Patricia y sus compañeros de clase son ciudadanos participativos porque han aprovechado los mecanismos y oportunidades que el Estado colombiano les ofrece, para influir en la construcción de su realidad. Gracias a sus padres, maestros y a otros agentes educativos han aprendido a transformar su contexto social para beneficiar a su grupo. En eso consiste la participación ciudadana: en influir en las decisiones con el fin de lograr un cambio. Dicha participación debe ser informada y voluntaria.

La participación puede tener diferentes niveles. Manipulación, utilizar a los niños para comunicar mensajes políticos sin tener en cuenta que los desconocen; decoración, hacer que los niños asistan a eventos supuestamente democráticos mediante incentivos pero sin una participación real; y participación simbólica, aparentemente pueden expresar su punto de vista pero no tienen incidencia sobre ninguna decisión, son situaciones que hacen referencia a instancias en las que NO hay participación real por parte de niños, niñas y adolescentes.

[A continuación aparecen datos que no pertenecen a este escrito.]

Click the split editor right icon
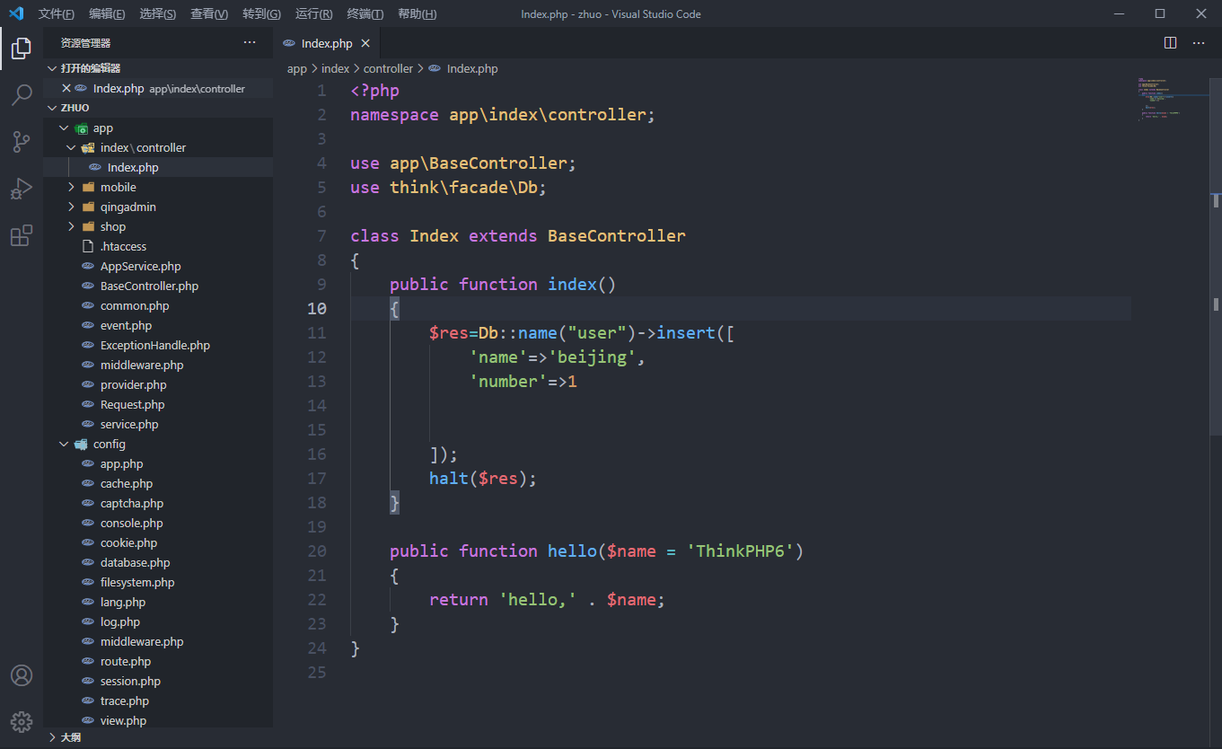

La participación real y verdadera se da en peldaños más altos que van desde cumplir solamente el derecho a ser informados de las decisiones hasta ser ellos mismos quienes por su voluntad e iniciativa propia se apoderan de su derecho a participar.

Padres, madres y agentes educativos deben esforzarse por incluir un enfoque diferencial en la promoción de la participación en los niños, niñas y adolescentes que tienen a su cargo. Es decir, que deben reconocer las diferencias por razones de etnia, sexo, identidad de género, ciclo vital y/o discapacidad, para poder garantizar sus derechos de la forma más adecuada.

Si no preparamos a los futuros ciudadanos para participar activamente en la sociedad, corremos el peligro de generar un mundo de jóvenes que no esté preparado para buscar mecanismos legales que les permitan ejercer sus derechos.